进一步的,自然发酵后的果浆进一步与氮源、碳源、无机盐等进行混合,配成用于短乳杆菌发酵的含果浆的培养液。培养液中的自然发酵后的果浆、氮源、碳源、无机盐、水的混合顺序随意,可以先将自然发酵后的果浆与水混合,再加入氮源、碳源、无机盐,也可以先将氮源、碳源、无机盐加入水中,再加入自然发酵后的果浆,还可以将自然发酵后的果浆、氮源、碳源、无机盐同时加入水中。优选的,先将氮源、碳源、无机盐加入水中,灭菌后再加入自然发酵后的果浆,这样既能保护果浆中的营养成分不受破坏,又能灭除杂菌,降低染菌概率,保证纯种发酵,稳定产品质量。灭菌可以采用现有技术中报道的各种可行的灭菌方式,例如湿热灭菌等。

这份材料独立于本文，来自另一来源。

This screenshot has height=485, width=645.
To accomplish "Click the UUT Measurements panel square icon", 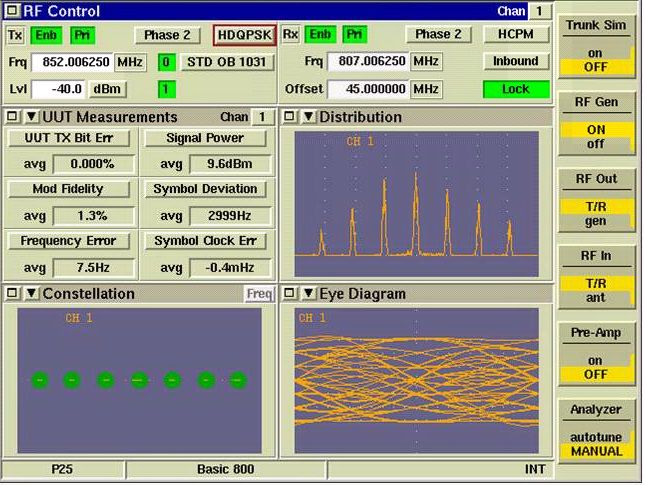I will tap(12, 117).
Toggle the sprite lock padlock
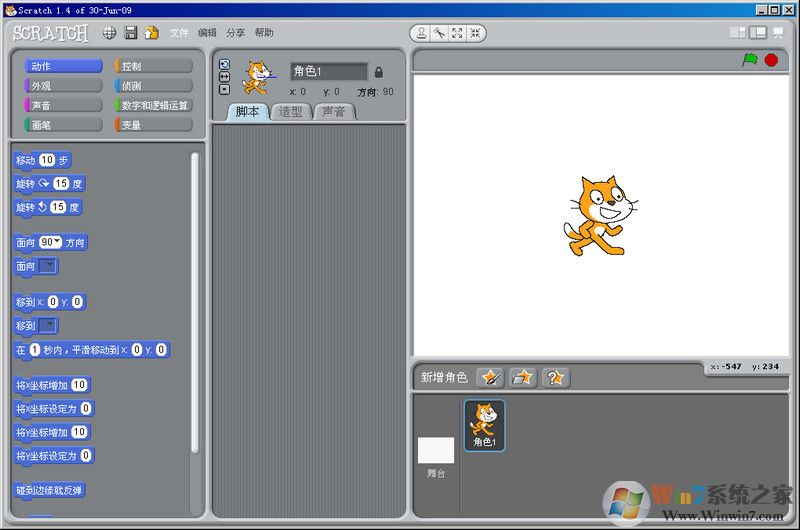Image resolution: width=800 pixels, height=530 pixels. click(x=378, y=72)
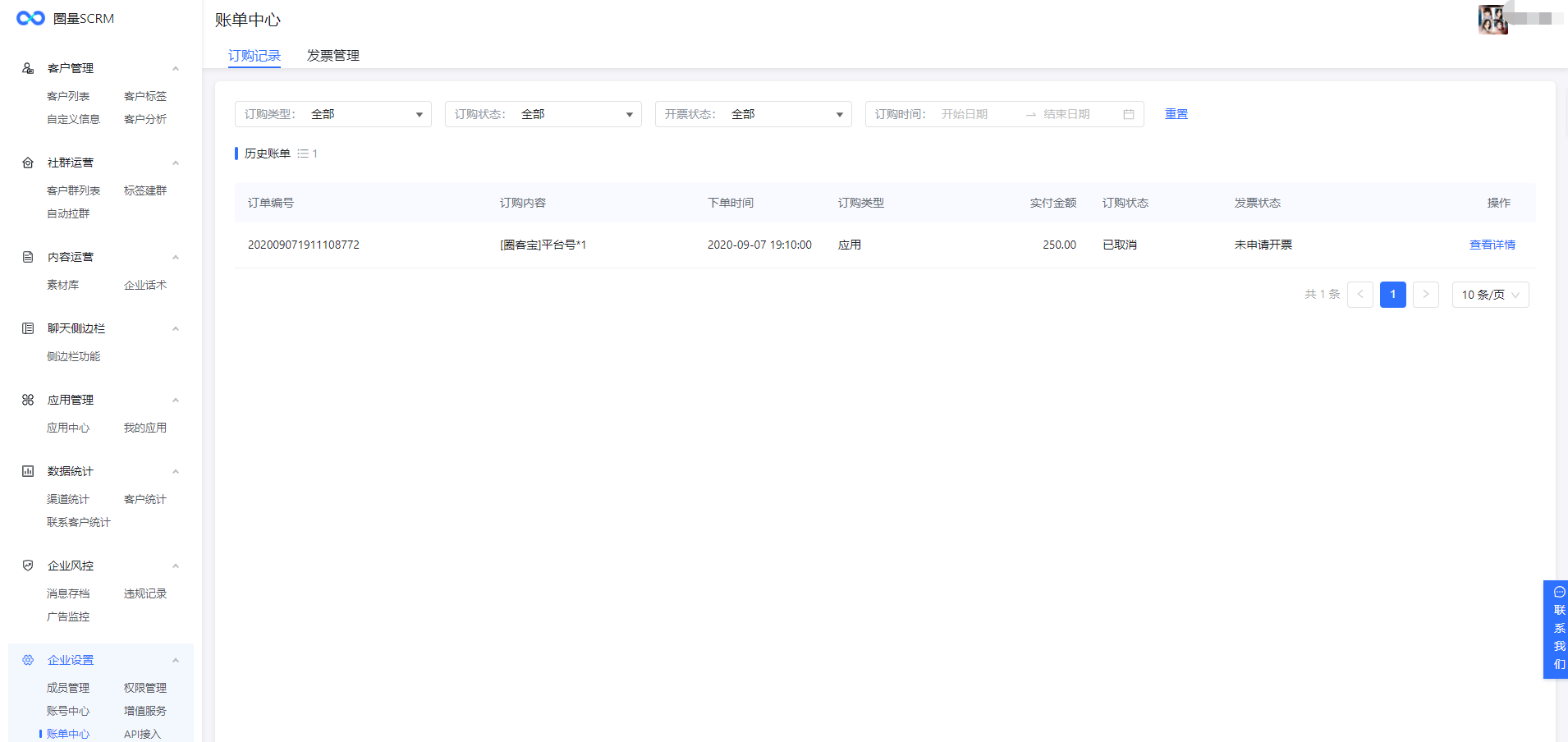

进一步的,步骤(2)中,在配好的含果浆的培养液中,自然发酵后的果浆的质量百分含量为10-30%,氮源的质量百分含量为0.1-2%,碳源的质量百分含量为0.1-2%,无机盐的质量百分含量为0.02-0.2%。其中,所述氮源为微生物培养常用氮源,如牛肉膏、蛋白胨、酵母粉、大豆肽粉等,所述碳源为微生物常用碳源,如葡萄糖、蔗糖、果糖、麦芽糊精等,所述无机盐为磷酸氢二钾、硫酸锰等。
进一步的,步骤(3)中,短乳杆菌加入含果浆的培养液中用于进一步发酵,酶加入含果浆的培养液中用于对果浆中的果胶和纤维素进行酶解,以充分释放出有效成分。短乳杆菌和酶的加入顺序无特别要求,可以先配好含果浆的培养液,然后再加入短乳杆菌和酶,也可以先加入酶或短乳杆菌,再配成含果浆的培养液,还可以同时加入短乳杆菌和酶然后再配成含果浆的培养液。
进一步的,步骤(3)中,短乳杆菌(Lactobacillus brevis)L-Z-5菌种的接种量(以短乳杆菌(Lactobacillus brevis)L-Z-5细胞计)为含果浆的培养液的0.5-1wt%。短乳杆菌(Lactobacillus brevis)L-Z-5菌种可以通过上述扩大培养的方式得到足够量的菌种。
进一步的,步骤(3)中,所述酶为纤维素酶和果胶酶,优选的,纤维素酶的酶活为5-10万U/g,果胶酶的酶活为10-20万U/g。在此酶活下,纤维素酶和果胶酶的添加量均为自然发酵后的果浆质量的0.002-0.2wt%,纤维素酶和果胶酶的添加量比例为1:100-100:1。
进一步的,步骤(3)中,接入菌种后,在30-37℃进行发酵培养,同时进行酶解,发酵至pH不变时结束。一般发酵时间为40~48h。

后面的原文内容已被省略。